You are told this very cool and clinical. Very mater of a fact. Which does nothing for the human side of your experience.
It didn’t help that I received this information days before Christmas.
I’ve always been a gut driven person. My gut has been the one thing that if I stray away from, I find myself with insomnia, questioning my decisions against my gut. When your gut just so happens to be harboring a new being, things feel a little different.
Again, with no one to talk to, the only other source I had were some anonymous forum dwellers on pregnancy sites. Clinical facts vs. stranger danger – I ended up on the side of medicine. Which hasn’t treated me like I had a side, just treated me like a widget on a conveyor. I had to balance the odds. Balance the costs. Balance my feelings to come up with a decision.
So yesterday, against my gut, but with my gut getting ready for an amniocentesis, I made my way to the doctor.
We took another sonogram and after all the time and prayers, and small things I thought would help my baby, her brain cyst and kidney abnormalities cleared up.
The doctor asked “Do you still want to go through with this?”
I asked her if the scans were normal do people forgo the amnio, but she said “I would do it anyway, because amnio’s can tell you terrible things… I have nothing to gain to do the procedure.”

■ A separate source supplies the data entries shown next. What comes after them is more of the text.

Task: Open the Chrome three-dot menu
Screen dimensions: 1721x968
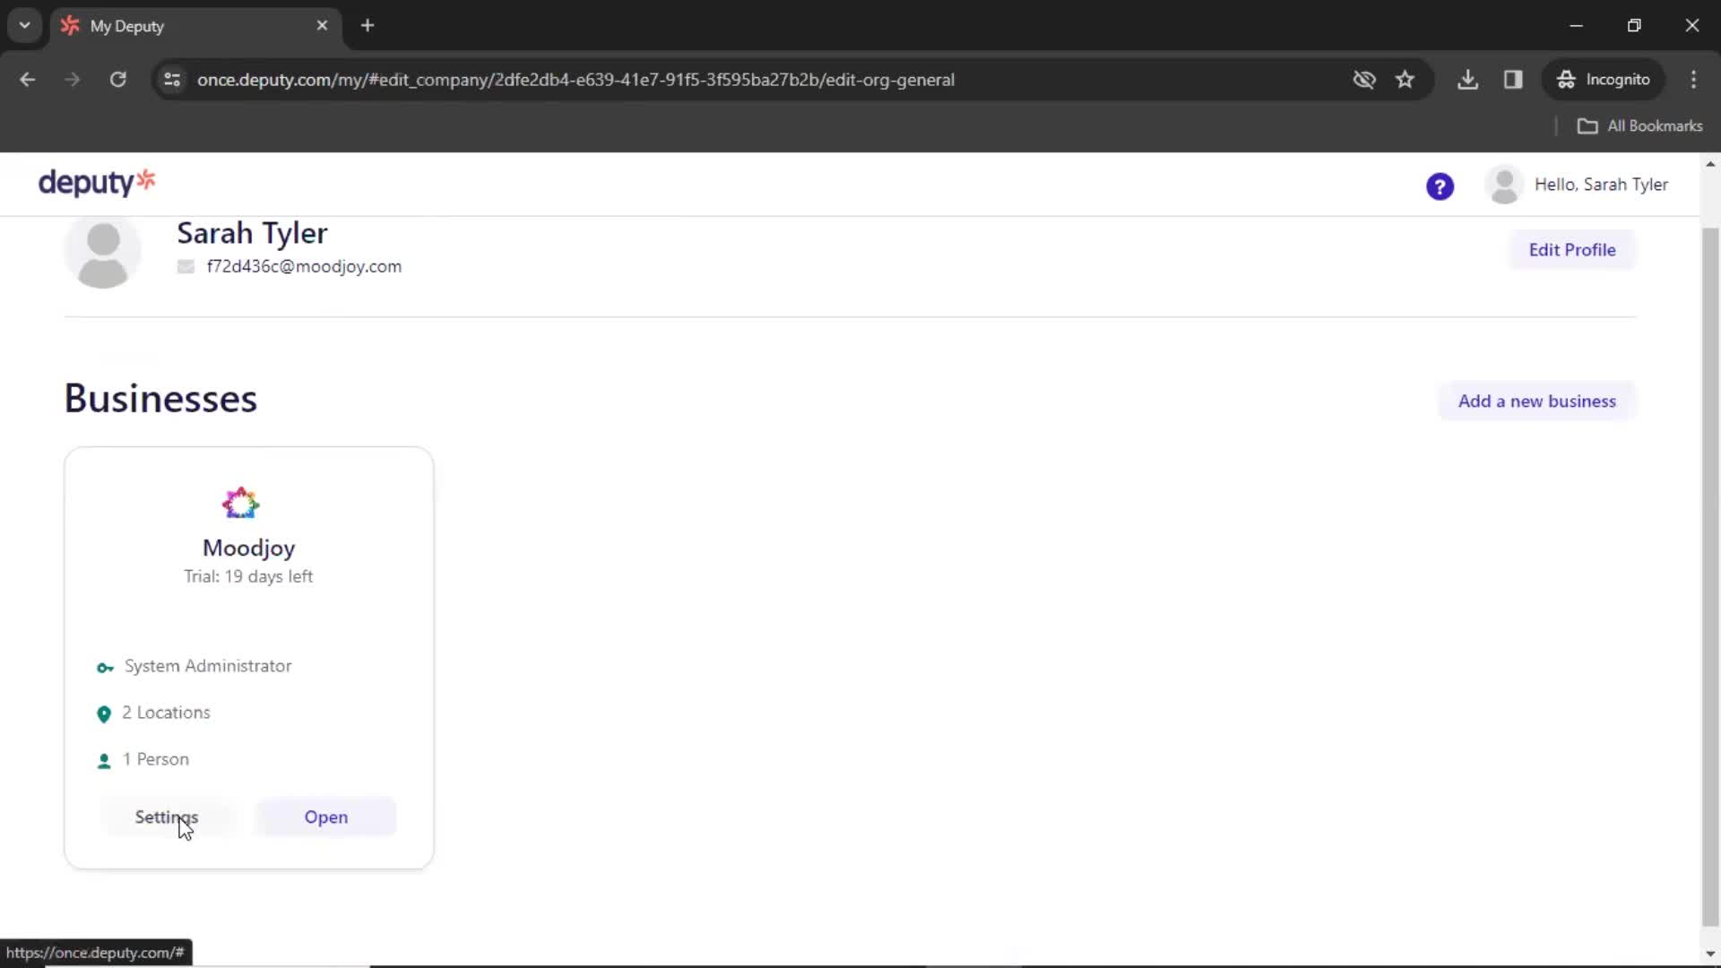Action: click(1693, 80)
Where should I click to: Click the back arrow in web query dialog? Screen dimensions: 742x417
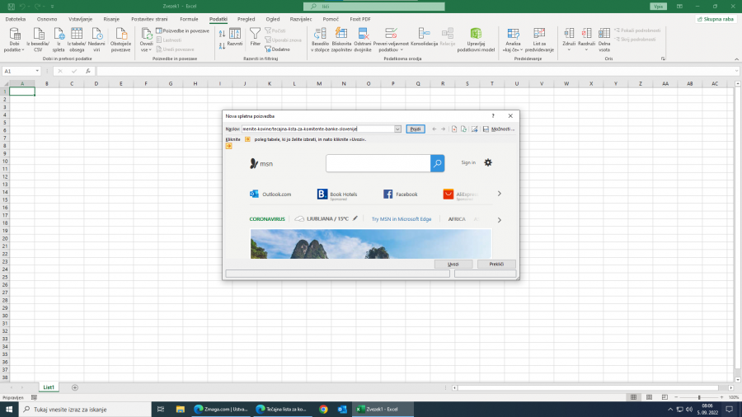(434, 129)
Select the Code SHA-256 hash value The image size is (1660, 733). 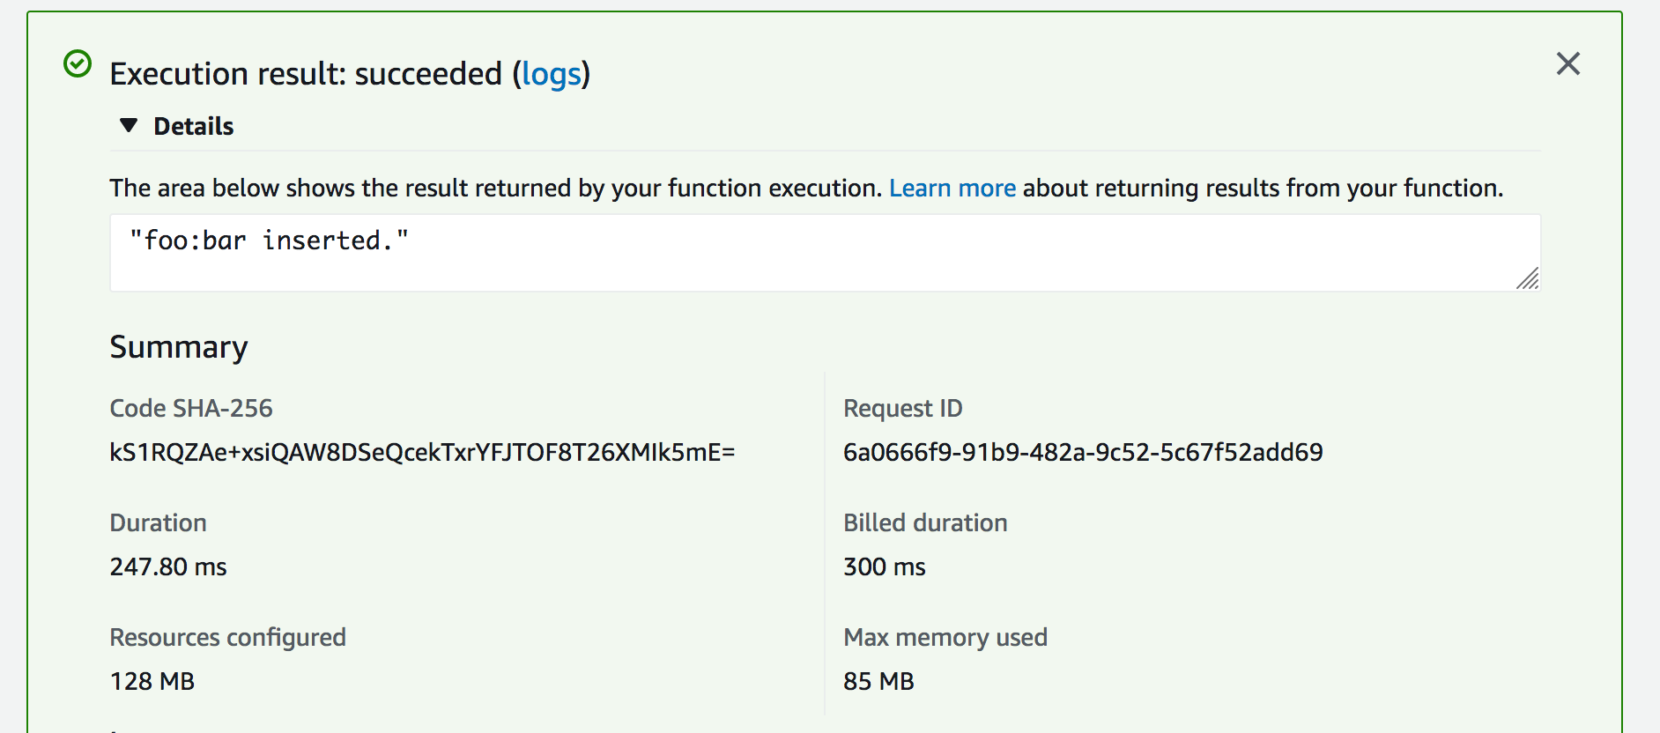click(x=422, y=452)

Sure. Sure you don’t. I see my insurance bills.
Despite my thoughts, I was poked and prodded. Prayed that the test wouldn’t hurt my baby and after 15 minutes of waiting at the doctor, I was sent on my way.
“Is a shooting pain normal from your gut to you vagina?” I asked the doctor before we left.
“Cramping can be anything and there is nothing we can do if it is more serious, call your doctor.”
As it stands, I’m on the conveyor belt to wait for my results. Bed ridden for 48 hours to make sure the test doesn’t cause anymore harm to my pregnancy.